• Chef Kelly Unger

Sweet Potato Chowder

Sweet potatoes, potatoes and parsley are all super foods. The potatoes and carrots (and most vegetables) concentrate thier vitamins in their skin, so please do not peel them. Just lightly scrub or rinse the dirt off to enjoy the full health benefit. Be sure you are purchasing actual sweet potatoes and not yams. This time of year the red skinned and white sweet potatoes are more prevalent than the orange. And no need to pick the leaves off the parsley stems. The stems have just as much flavor and nutrients as the leaves. So just chop them well and enjoy easier prep. This is a very comforting and nourishing soup. I hope you enjoy!
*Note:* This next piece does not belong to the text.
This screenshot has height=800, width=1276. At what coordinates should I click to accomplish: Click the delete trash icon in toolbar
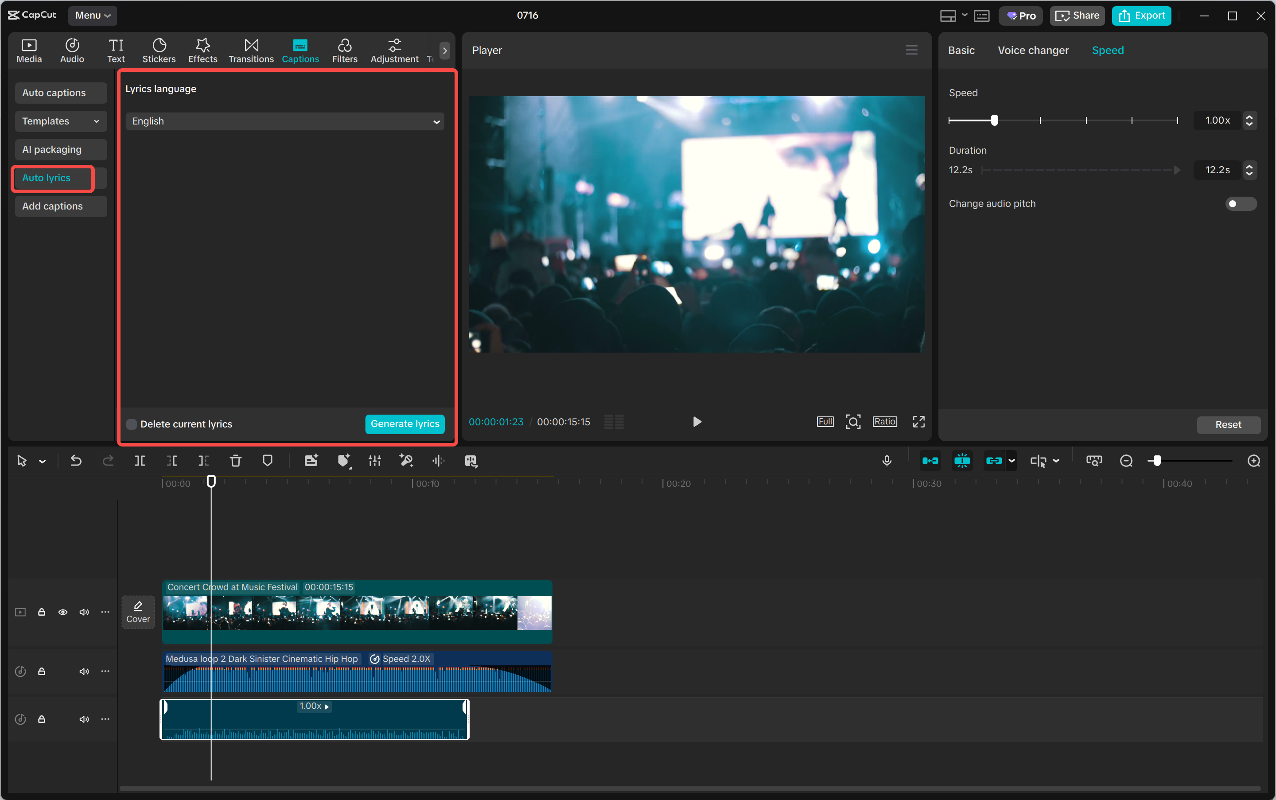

Bon appetite!

Serves 6 to 8

1 large Russet or Yukon Gold potato, skins on, medium dice

4 small Sweet Potatoes (not yams) either orange, white or red skinned, skins on, large dice

1 cup corn

2 medium carrots, unpeeled, small dice

2 stalks celery, small dice

1 cup peas

½ to 1 cup mushrooms, chopped

1 medium onion, small dice

2 boxes/8 cups vegetable broth

1 cup plus more if desired cashew milk (or plant milk of choice)

Salt and pepper to taste

Olive oil for sautéing

½ bunch parsley, chopped

Optional: 1 teaspoon of Rosemary and 1 teaspoon of Tarragon

Sauté the onion and mushrooms in olive oil in a 6qt soup pot over high heat until browned. Add the broth, 1 teaspoon salt, several grinds of pepper and all of the remaining vegetables. Stir to combine. Bring to a boil, reduce to a simmer, cover the pot and simmer for 15 minutes. Check for doneness of potatoes. If fork tender, add the milk, Rosemary and Tarragon if using, and stir to incorporate. Add more milk if you prefer a lighter, creamier soup. Taste for seasonings and adjust if necessary. Allow the milk to heat through, uncovered, for a few minutes without coming to a full boil. Add chopped parsley. Serve and enjoy!